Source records
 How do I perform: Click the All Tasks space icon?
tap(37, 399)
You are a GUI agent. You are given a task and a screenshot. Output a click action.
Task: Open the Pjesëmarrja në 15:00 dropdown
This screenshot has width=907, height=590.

§ EXERCISE DIRECTIONS
Please write out the lines that run from the one with "You are a GUI" to the end of the records, both included, exactly as they appear.

§ COMPLETED EXERCISE
You are a GUI agent. You are given a task and a screenshot. Output a click action.
Task: Open the Pjesëmarrja në 15:00 dropdown
This screenshot has width=907, height=590.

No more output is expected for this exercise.